**Exercise requirements**: With pictures left out, retype exactly the lines from the one containing "Stop the recording with square button" through the final line of the entries.

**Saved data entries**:
+ + + + +

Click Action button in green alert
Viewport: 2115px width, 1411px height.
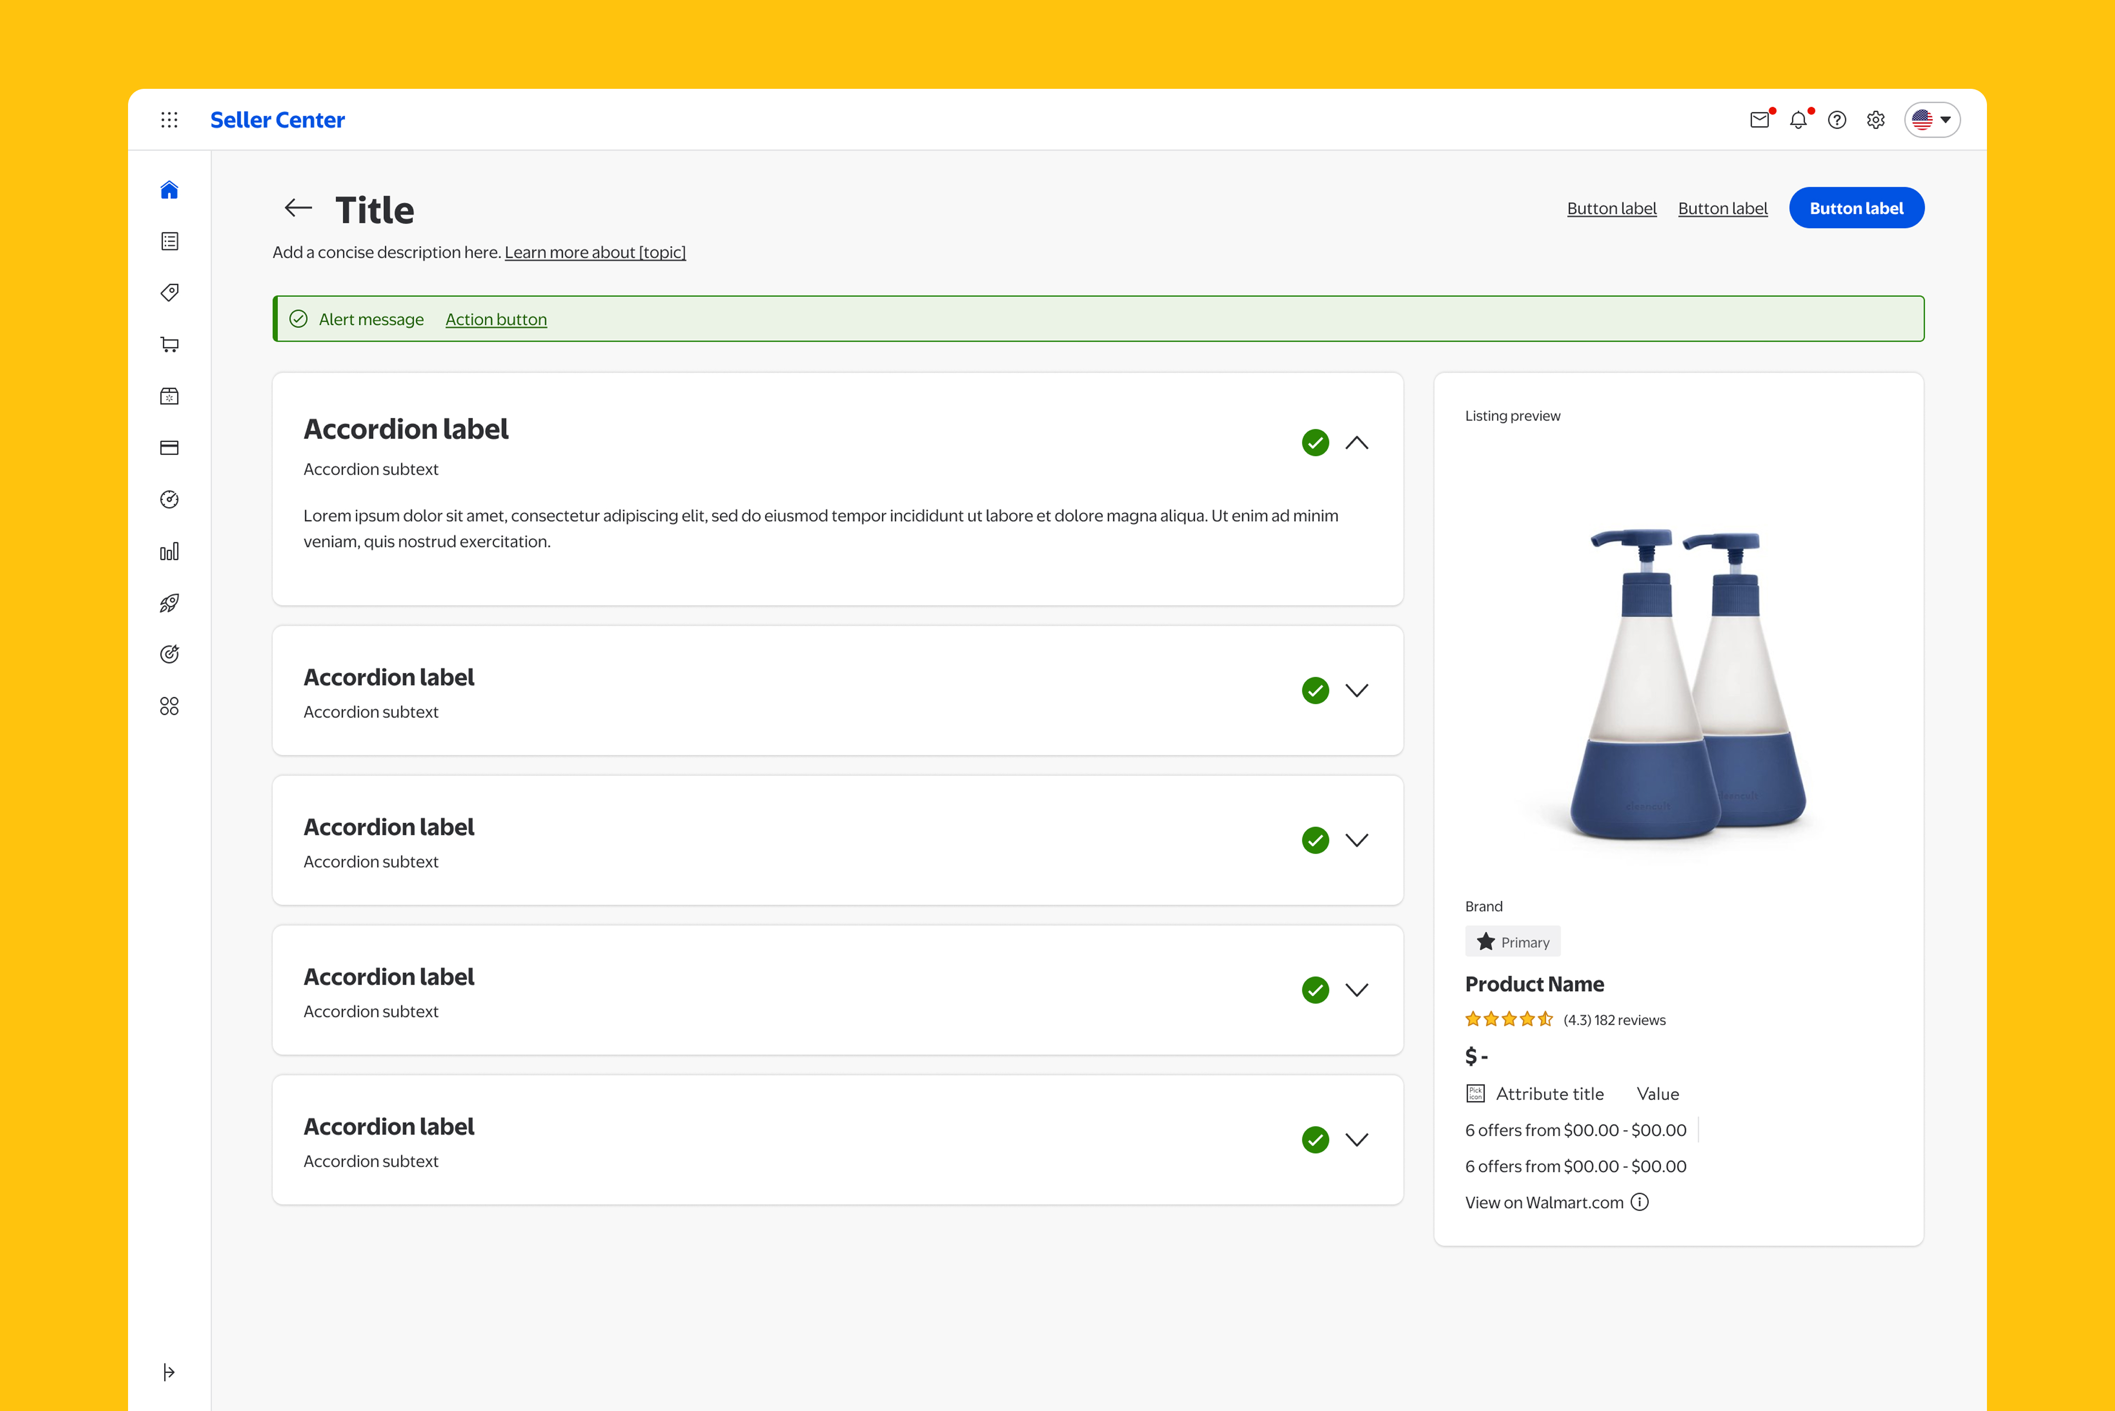pyautogui.click(x=496, y=319)
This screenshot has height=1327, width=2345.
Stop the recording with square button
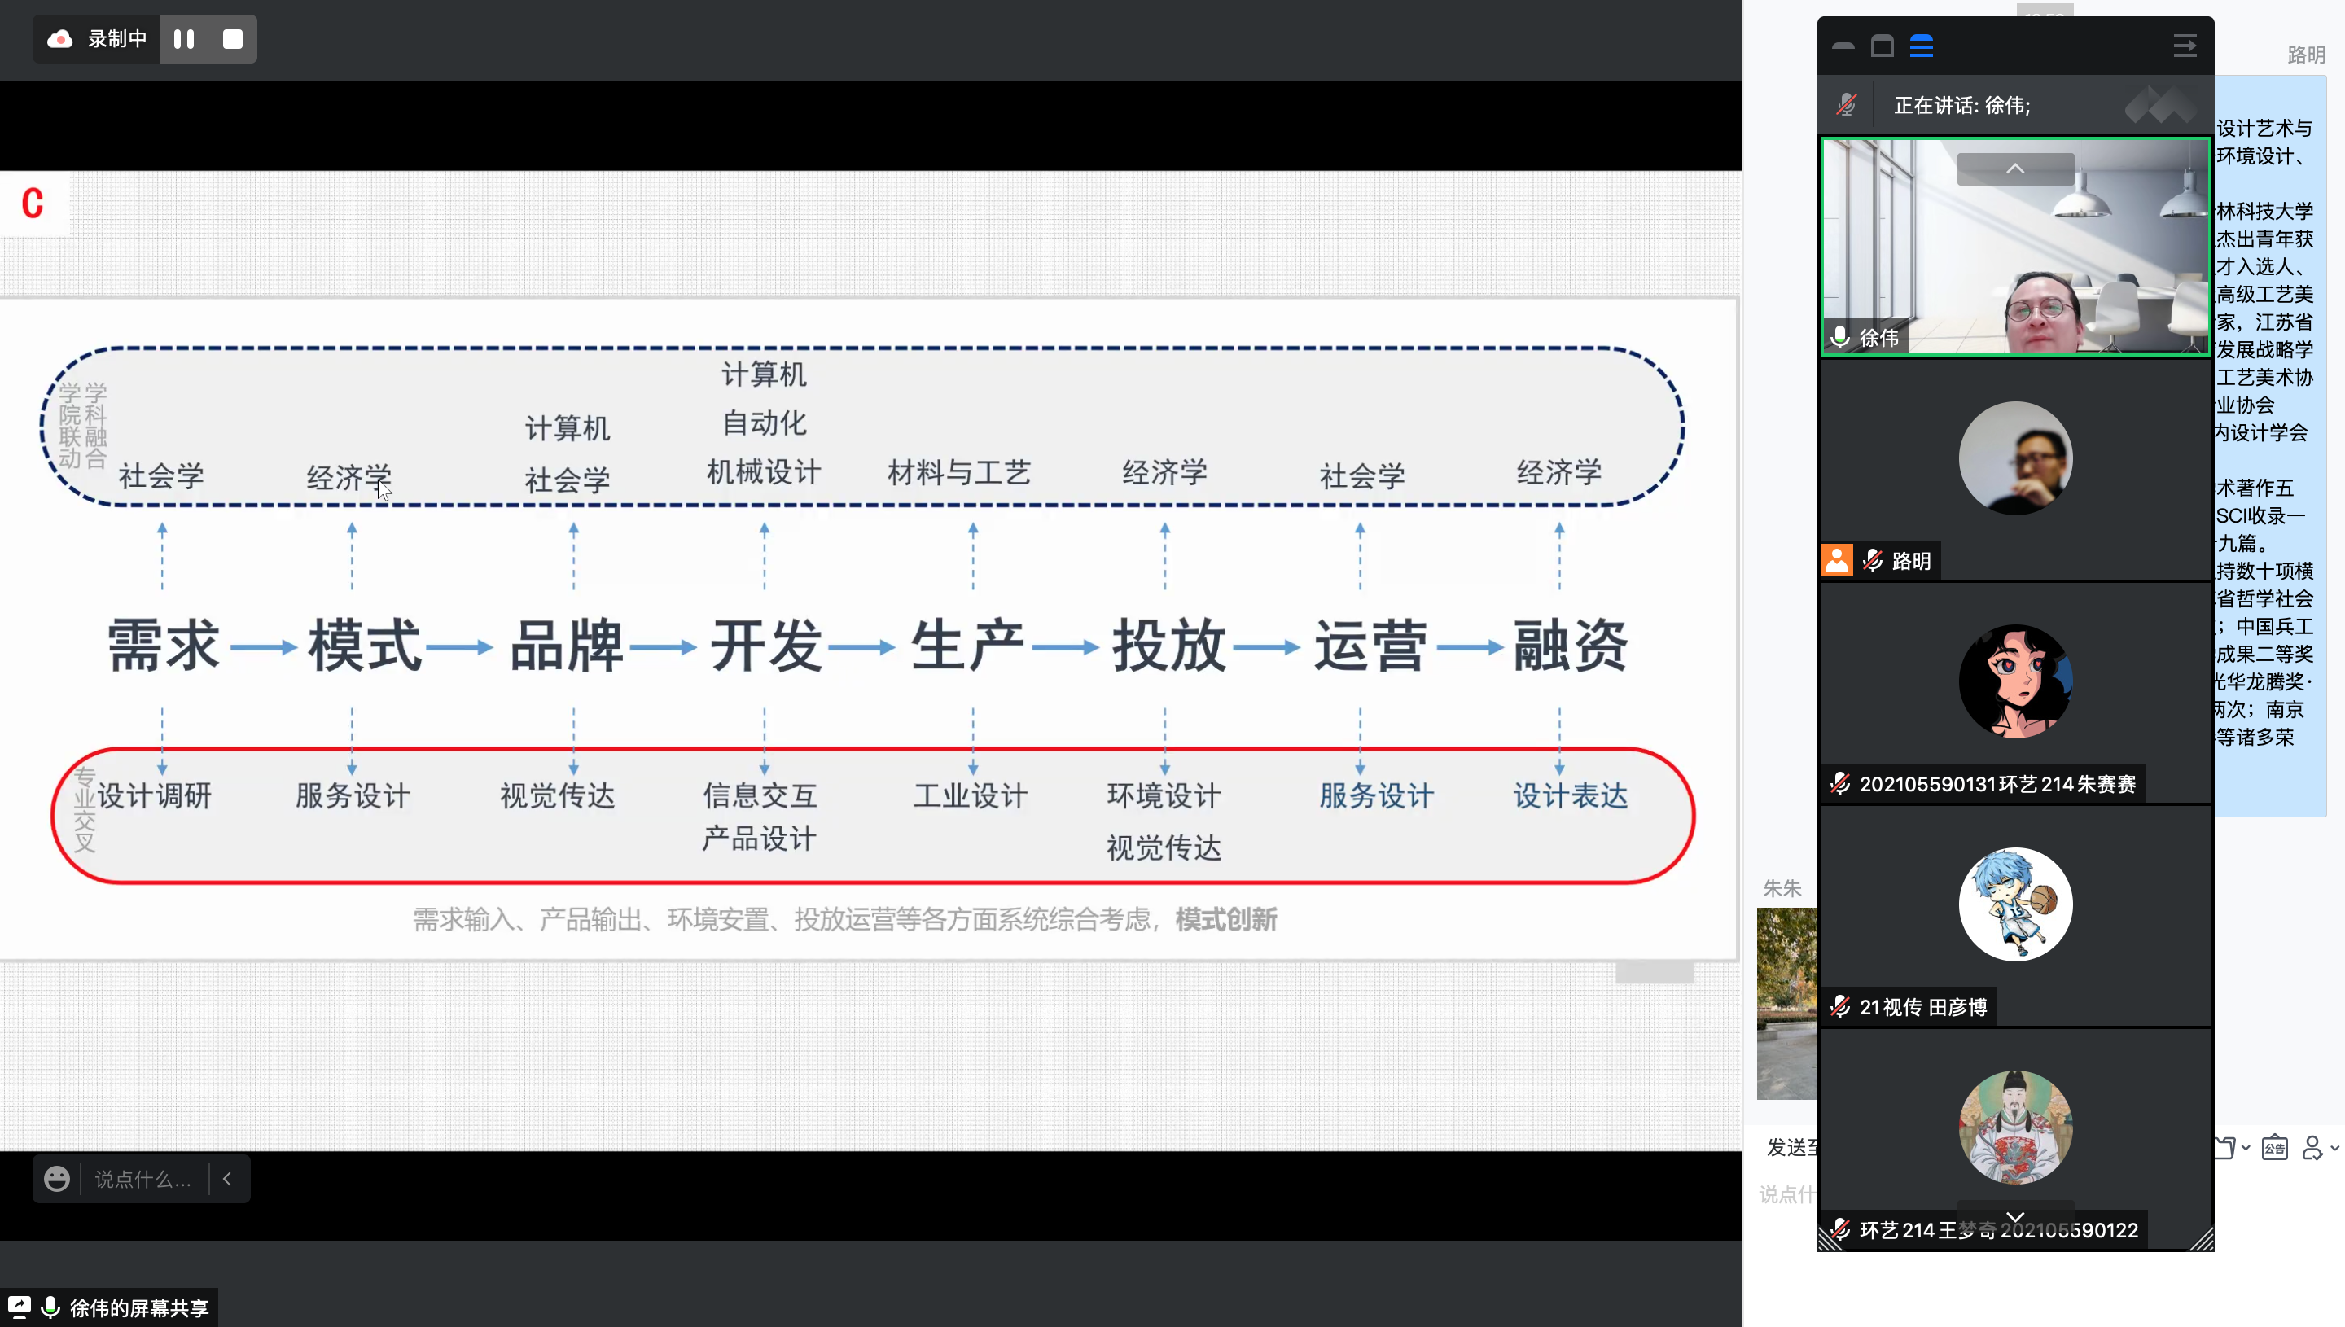coord(232,39)
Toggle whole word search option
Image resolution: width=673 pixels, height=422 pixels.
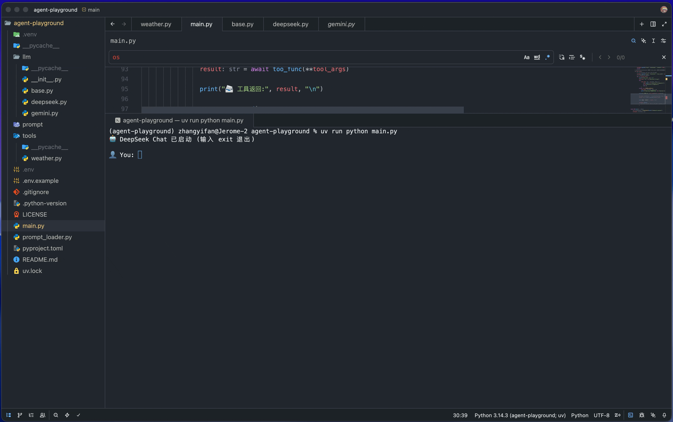[x=537, y=57]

+ + + + +

**Output for this exercise**:
Stop the recording with square button
coord(232,39)
Toggle whole word search option
Image resolution: width=673 pixels, height=422 pixels.
[x=537, y=57]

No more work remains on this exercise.